GAO examined four task orders of the Worldwide Personal Protective Services (WPPS) II contract mechanism and one contract (for Baghdad embassy security). Together they “covered the primary security services provided in Iraq for the State Department,” according to the study.
GAO’s study, which was conducted from October 2008 through October 2009, found that “for three of the task orders and the contract, the cost of using State Department employees would be greater than using contractors.” In other words, just one task order of the five contracts studied would have been cheaper with federal employees than with private contractors. But even that single task order would have become more expensive employing federal employees, if necessary additional hiring and training costs were included, GAO noted.
GAO found, for example, that “using State Department employees to provide static security for the embassy in Baghdad” for one year would have cost approximately $858 million, “compared to the approximately $78 million charged by the contractor for the same time period.”
And GAO’s comparison of the task order that provided personal security for State Department employees while in the Baghdad region also found that private contractor services were cheaper, but only because State “does not currently have a sufficient number of trained personnel to provide security in Iraq.”
While the contractor charged approximately $380 million for one year, and State’s cost would have been about $240 million, according to GAO, the added cost of recruiting and training enough additional personnel would have increased the State Department’s total for the services to more than $400 million.

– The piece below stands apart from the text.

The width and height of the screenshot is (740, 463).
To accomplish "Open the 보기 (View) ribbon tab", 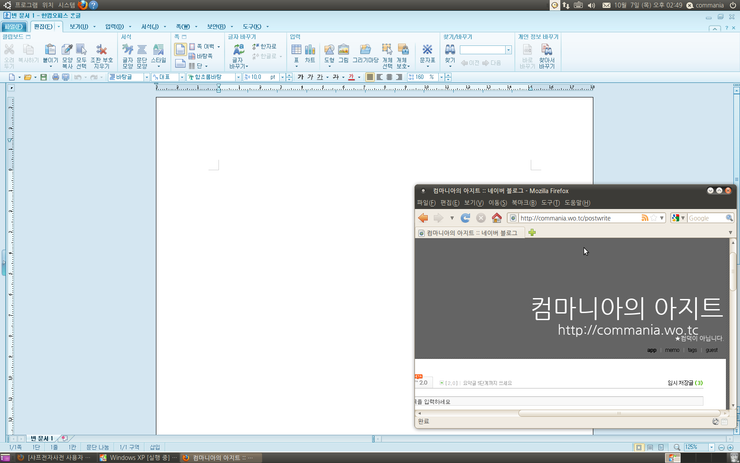I will click(78, 27).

Because the Department of Defense was unable to provide GAO with some of the basic information needed to perform a cost comparison (e.g., DoD “could not provide information regarding the number and rank of military personnel that would be needed to meet contract requirements” and “could not provide information on the cost to train personnel to perform the security functions”), GAO focused its study on the State Department, comparing its use of private security contractors to the cost of using State Department employees to perform the same functions.